A Micron reportou resultados fortes no terceiro trimestre fiscal, com lucros e receitas superando as estimativas de consenso. A empresa forneceu uma orientação otimista de receita para o trimestre atual e revelou que assinou 16 acordos de longo prazo com vários clientes, incluindo operadores de data centers e montadoras, que devem gerar $22 bilhões nos próximos três a cinco anos.

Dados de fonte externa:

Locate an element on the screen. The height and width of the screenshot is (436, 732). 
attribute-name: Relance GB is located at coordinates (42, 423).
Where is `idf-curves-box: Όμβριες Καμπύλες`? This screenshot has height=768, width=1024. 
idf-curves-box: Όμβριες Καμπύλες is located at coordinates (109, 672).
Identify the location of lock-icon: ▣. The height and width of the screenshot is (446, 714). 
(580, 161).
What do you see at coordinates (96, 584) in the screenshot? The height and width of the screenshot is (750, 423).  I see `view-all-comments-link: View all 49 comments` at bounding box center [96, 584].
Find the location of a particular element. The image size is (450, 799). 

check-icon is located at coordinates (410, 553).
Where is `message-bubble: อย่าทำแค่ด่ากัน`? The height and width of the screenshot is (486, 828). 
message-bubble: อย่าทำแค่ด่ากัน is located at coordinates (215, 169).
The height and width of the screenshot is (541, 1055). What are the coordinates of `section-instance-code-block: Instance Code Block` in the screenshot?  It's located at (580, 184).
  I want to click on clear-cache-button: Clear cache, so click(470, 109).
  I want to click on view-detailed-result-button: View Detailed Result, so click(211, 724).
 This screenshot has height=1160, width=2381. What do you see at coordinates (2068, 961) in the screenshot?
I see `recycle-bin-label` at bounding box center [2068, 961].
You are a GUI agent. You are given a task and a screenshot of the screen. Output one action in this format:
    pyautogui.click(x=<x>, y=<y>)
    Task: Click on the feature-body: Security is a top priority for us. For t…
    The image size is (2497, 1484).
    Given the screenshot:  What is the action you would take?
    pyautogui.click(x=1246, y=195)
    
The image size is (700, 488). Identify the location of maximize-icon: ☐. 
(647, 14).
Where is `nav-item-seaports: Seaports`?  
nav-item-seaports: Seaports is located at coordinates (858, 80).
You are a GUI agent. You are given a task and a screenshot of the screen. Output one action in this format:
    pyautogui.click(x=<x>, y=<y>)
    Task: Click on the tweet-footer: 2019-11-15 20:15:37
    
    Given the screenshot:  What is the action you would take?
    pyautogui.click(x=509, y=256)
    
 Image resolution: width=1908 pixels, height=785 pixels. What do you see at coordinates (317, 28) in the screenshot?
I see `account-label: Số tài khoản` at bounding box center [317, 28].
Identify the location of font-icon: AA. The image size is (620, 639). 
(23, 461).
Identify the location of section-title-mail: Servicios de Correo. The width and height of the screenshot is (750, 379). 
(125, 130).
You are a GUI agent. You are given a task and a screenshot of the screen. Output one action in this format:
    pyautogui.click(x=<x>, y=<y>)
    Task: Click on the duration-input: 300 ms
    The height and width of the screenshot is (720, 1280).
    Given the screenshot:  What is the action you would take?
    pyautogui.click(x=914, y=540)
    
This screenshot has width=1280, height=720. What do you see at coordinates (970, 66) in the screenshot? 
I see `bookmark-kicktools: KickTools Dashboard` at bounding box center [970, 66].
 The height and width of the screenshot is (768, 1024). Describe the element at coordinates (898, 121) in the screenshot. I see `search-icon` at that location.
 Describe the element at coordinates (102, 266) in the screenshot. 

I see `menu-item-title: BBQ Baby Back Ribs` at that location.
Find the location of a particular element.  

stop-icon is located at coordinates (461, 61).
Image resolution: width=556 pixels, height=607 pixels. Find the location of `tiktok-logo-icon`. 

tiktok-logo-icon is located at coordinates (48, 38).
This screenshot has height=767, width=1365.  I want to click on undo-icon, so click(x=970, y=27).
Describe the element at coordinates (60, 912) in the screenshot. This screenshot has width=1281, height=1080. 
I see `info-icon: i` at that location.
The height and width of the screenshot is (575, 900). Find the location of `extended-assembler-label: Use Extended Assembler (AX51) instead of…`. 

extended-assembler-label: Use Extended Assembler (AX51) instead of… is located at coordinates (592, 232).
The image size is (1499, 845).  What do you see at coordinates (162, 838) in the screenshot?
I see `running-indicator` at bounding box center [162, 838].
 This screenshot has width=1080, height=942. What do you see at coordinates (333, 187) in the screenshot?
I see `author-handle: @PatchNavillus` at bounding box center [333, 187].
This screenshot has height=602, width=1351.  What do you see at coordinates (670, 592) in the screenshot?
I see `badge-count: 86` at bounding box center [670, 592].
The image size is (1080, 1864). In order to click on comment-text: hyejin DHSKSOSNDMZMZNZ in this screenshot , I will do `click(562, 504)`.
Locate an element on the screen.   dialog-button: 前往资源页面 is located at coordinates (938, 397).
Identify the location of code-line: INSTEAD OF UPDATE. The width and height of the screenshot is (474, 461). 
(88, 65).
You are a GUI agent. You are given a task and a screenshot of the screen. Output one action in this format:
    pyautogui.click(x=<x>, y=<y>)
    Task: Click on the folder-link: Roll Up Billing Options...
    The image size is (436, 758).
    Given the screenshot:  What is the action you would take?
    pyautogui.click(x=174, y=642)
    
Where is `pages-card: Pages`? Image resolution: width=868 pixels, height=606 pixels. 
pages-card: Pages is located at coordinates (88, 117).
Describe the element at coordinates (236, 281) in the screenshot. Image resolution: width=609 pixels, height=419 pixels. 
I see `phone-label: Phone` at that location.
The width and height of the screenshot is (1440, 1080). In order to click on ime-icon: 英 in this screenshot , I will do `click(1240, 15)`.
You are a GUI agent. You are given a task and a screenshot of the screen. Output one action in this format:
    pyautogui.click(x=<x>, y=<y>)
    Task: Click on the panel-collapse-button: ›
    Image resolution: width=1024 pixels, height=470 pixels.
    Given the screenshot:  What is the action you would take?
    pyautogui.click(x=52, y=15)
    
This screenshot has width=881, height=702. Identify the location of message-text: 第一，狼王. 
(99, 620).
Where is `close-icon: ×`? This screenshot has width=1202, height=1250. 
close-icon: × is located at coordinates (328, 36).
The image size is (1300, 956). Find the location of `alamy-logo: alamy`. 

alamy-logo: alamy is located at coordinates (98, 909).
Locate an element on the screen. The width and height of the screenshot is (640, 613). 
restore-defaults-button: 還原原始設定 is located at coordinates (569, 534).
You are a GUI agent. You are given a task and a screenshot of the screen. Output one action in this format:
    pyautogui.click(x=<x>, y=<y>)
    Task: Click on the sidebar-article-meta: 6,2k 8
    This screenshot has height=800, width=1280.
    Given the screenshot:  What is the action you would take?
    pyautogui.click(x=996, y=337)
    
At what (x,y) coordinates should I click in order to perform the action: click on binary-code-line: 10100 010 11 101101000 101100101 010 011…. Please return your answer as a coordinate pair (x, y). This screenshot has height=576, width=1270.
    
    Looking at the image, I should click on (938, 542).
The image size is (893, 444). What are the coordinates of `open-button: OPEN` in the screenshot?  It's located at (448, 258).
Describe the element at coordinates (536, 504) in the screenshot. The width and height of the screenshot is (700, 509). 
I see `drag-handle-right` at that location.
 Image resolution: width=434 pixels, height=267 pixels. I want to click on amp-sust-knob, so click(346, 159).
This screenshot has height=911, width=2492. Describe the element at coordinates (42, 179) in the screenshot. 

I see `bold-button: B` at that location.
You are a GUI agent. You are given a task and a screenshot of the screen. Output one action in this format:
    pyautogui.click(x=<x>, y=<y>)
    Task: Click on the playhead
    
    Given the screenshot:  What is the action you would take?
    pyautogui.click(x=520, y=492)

Essa notícia levou a um aumento de 18% nas ações da Micron nas negociações pré-mercado. Analistas de empresas como Bank of America e Citi expressaram opiniões positivas, destacando a importância estratégica desses acordos em fornecer visibilidade de receita e reduzir a volatilidade.
O analista do Bank of America, Vivek Arya, observou que, embora esses acordos possam limitar os aumentos de preços de curto prazo, eles melhoram significativamente as perspectivas da empresa. As ações da Micron subiram 724% no último ano, impulsionadas pelo aumento dos preços dos chips de memória em meio à crescente demanda do setor de inteligência artificial.
Vários analistas elevaram suas metas de preço para a Micron, com o Barclays estabelecendo uma meta de $2.000, indicando um potencial de alta de 91%. No geral, os desenvolvimentos sugerem uma mudança transformadora no modelo de negócios da Micron, posicionando-a como um jogador chave no mercado de memória em meio a desequilíbrios contínuos entre oferta e demanda.